(Records drawn from a dataset)

■ ■ ■ ■ ■ ■ ■

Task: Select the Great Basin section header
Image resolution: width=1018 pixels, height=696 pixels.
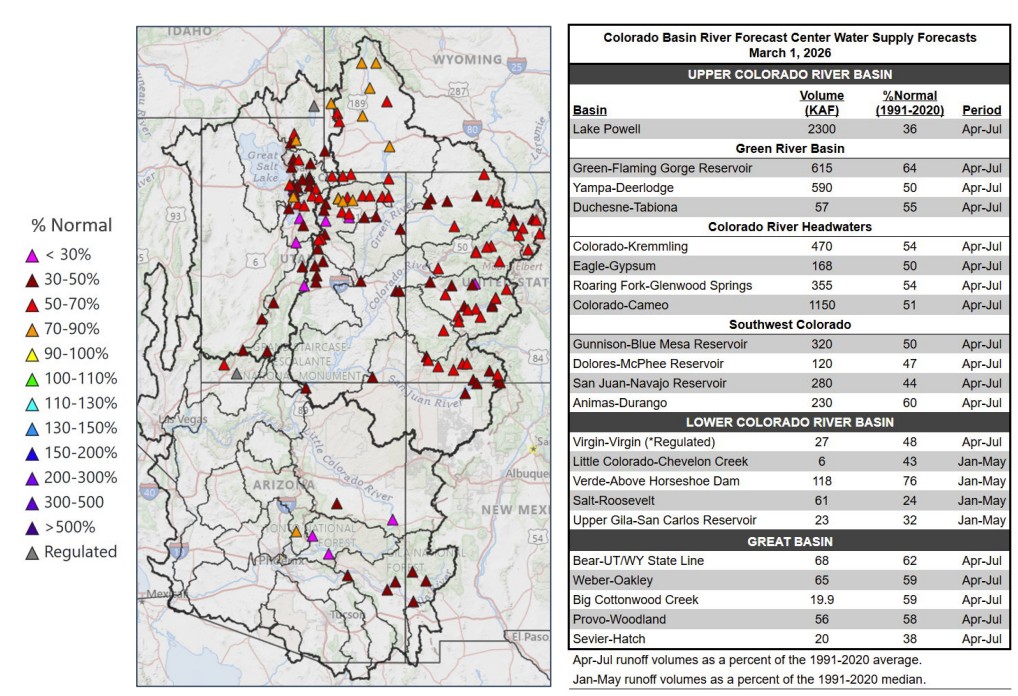Action: pos(789,541)
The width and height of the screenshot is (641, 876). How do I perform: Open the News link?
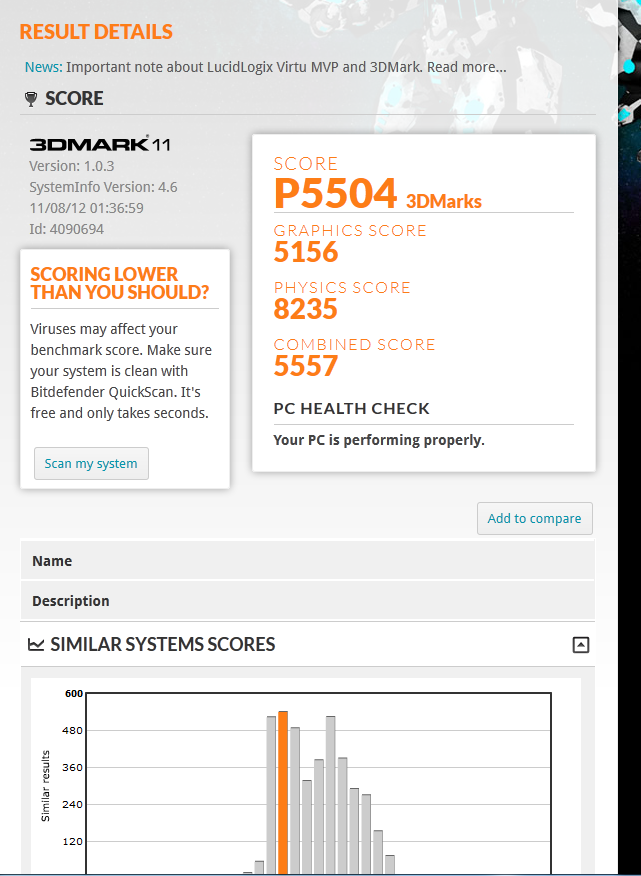click(x=43, y=67)
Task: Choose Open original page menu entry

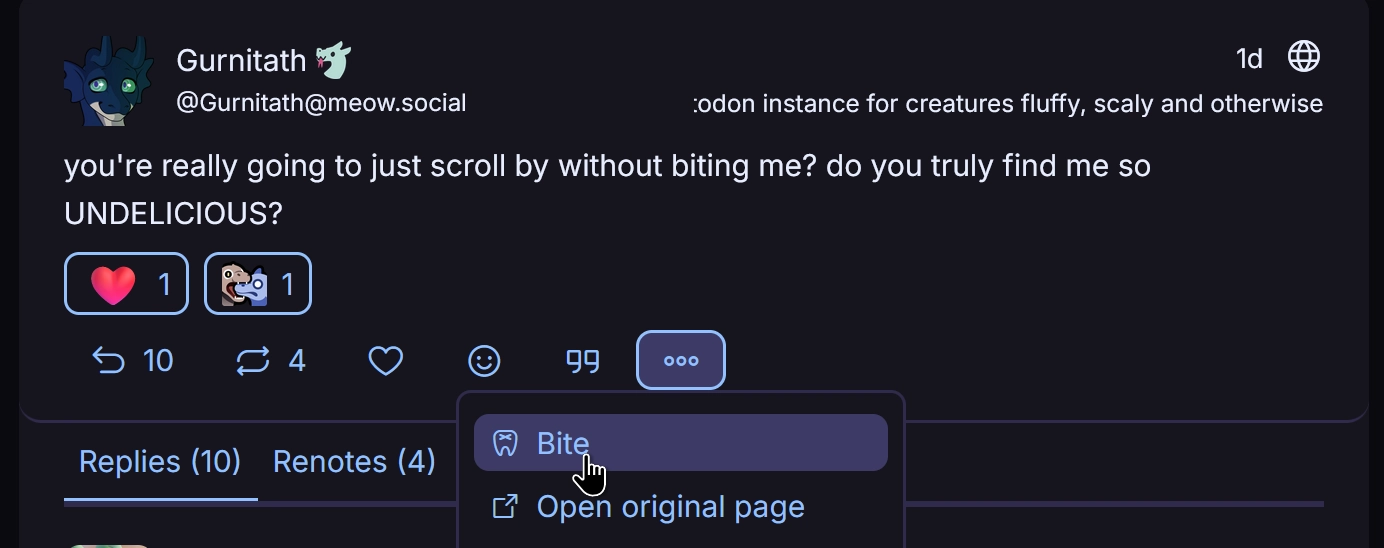Action: pyautogui.click(x=670, y=507)
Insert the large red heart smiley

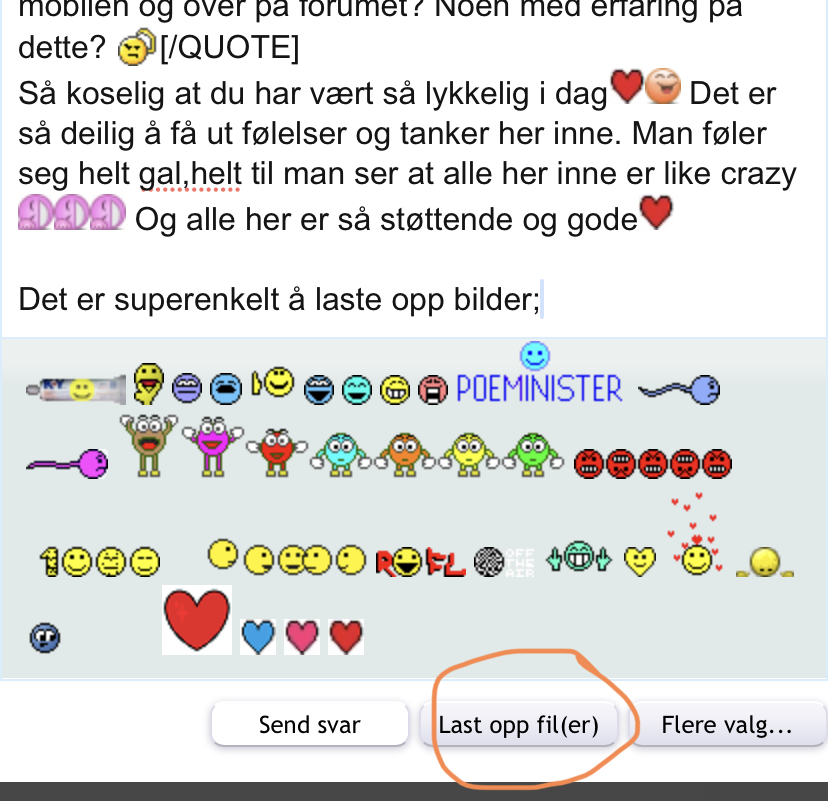point(197,619)
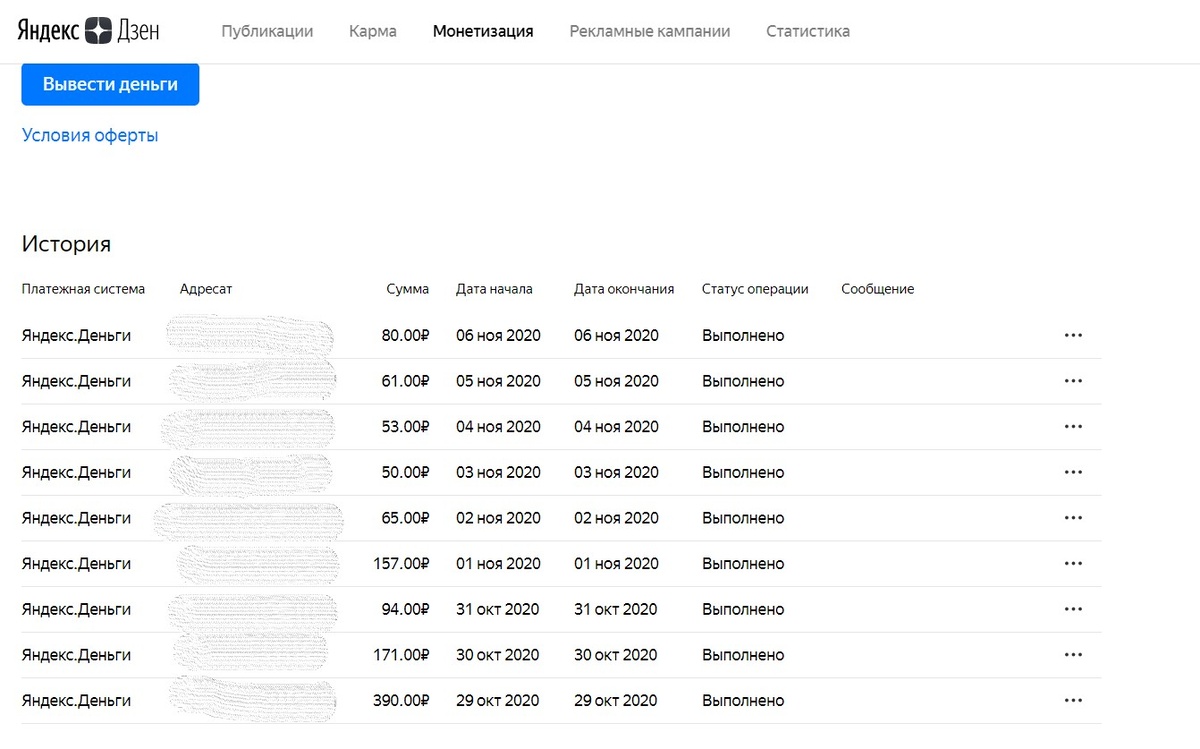The width and height of the screenshot is (1200, 749).
Task: Expand options for the 53.00₽ transfer
Action: click(1074, 427)
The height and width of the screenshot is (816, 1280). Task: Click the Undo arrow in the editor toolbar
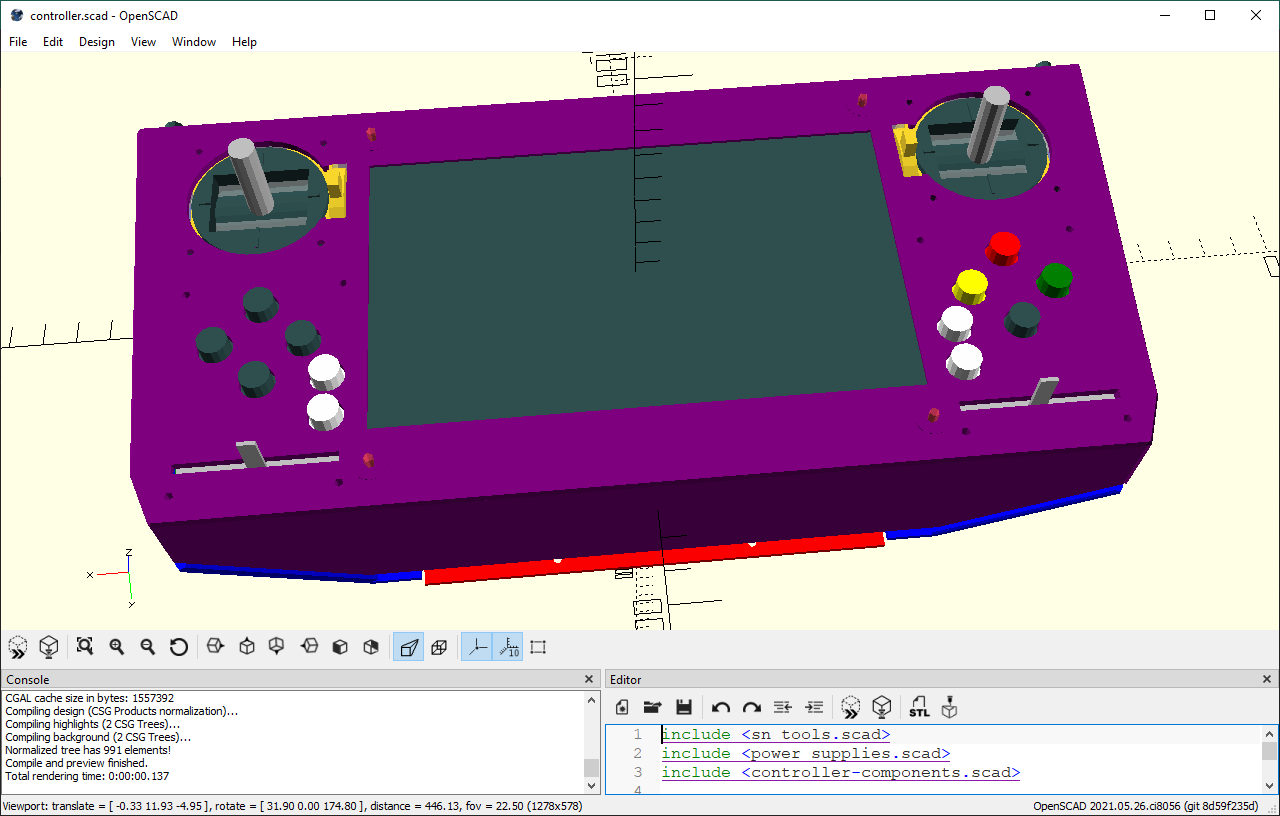720,708
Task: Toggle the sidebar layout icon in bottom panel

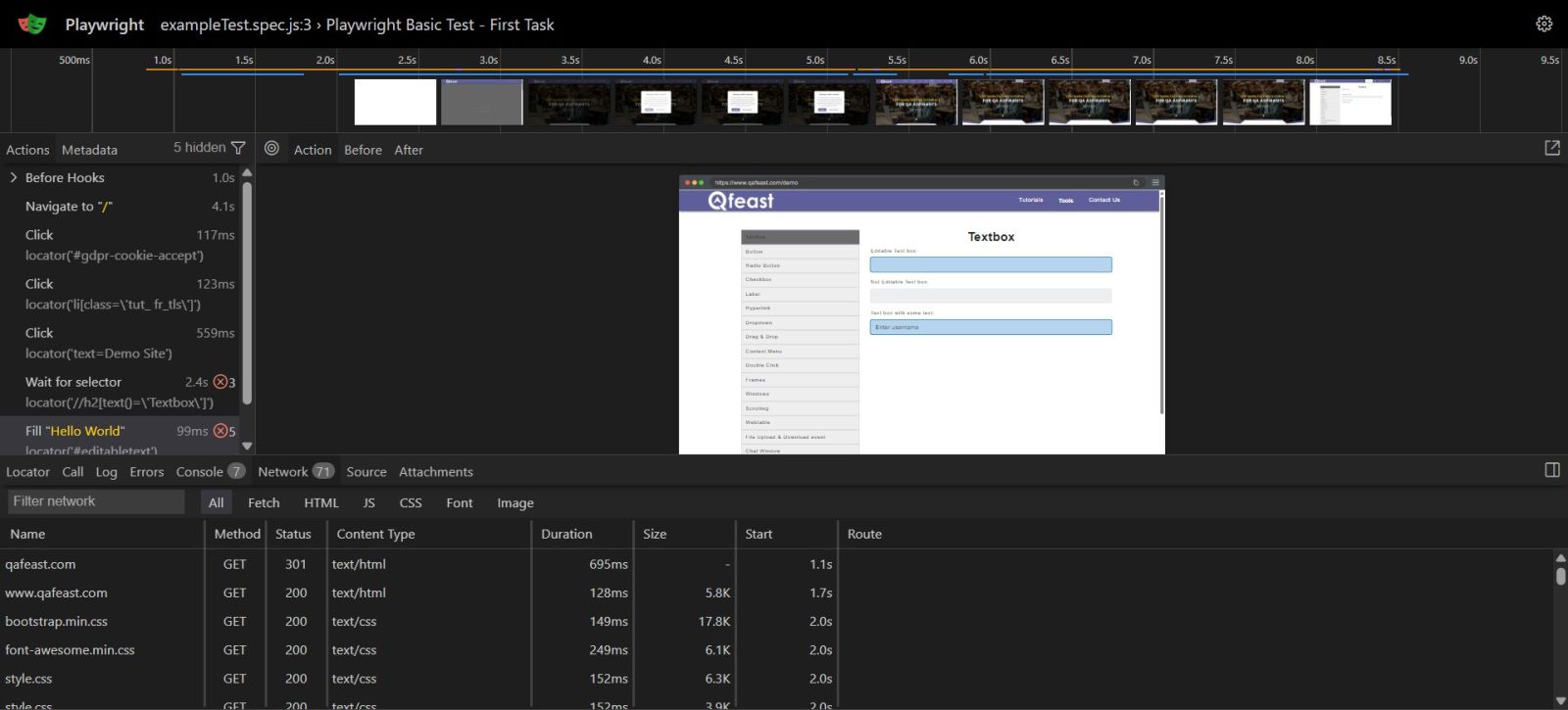Action: [1551, 470]
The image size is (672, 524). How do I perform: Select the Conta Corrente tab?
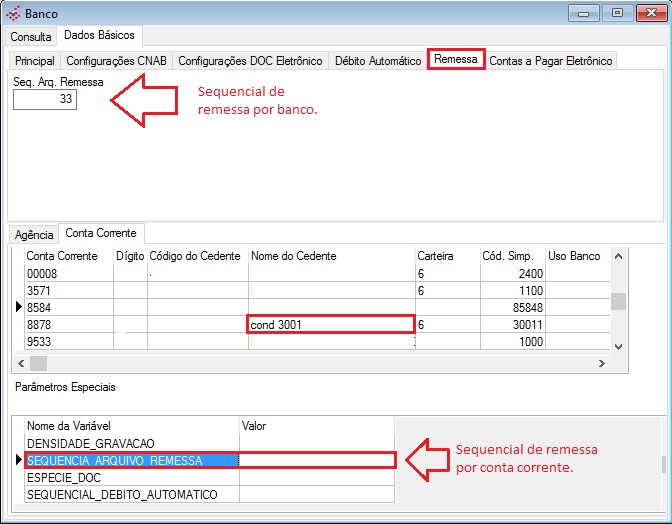point(101,233)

■ ■ ■ ■ ■ ■ ■

§ DESCRIPTION OF THE TASK: Please keep every line of the data the same when you reproduce it, and keep every picture out.

§ ANSWER TO THIS EXERCISE:
Task: Select the Great Basin section header
Image resolution: width=1018 pixels, height=696 pixels.
Action: pos(789,541)
The width and height of the screenshot is (641, 876). How do I perform: Open the News link?
click(x=43, y=67)
Task: Choose Open original page menu entry

Action: pyautogui.click(x=670, y=507)
Insert the large red heart smiley

point(197,619)
The width and height of the screenshot is (1200, 749).
Task: Expand options for the 53.00₽ transfer
Action: click(1074, 427)
The height and width of the screenshot is (816, 1280). Task: Click the Undo arrow in the editor toolbar
720,708
Task: Toggle the sidebar layout icon in bottom panel

Action: [1551, 470]
The image size is (672, 524). How do I perform: Select the Conta Corrente tab?
point(101,233)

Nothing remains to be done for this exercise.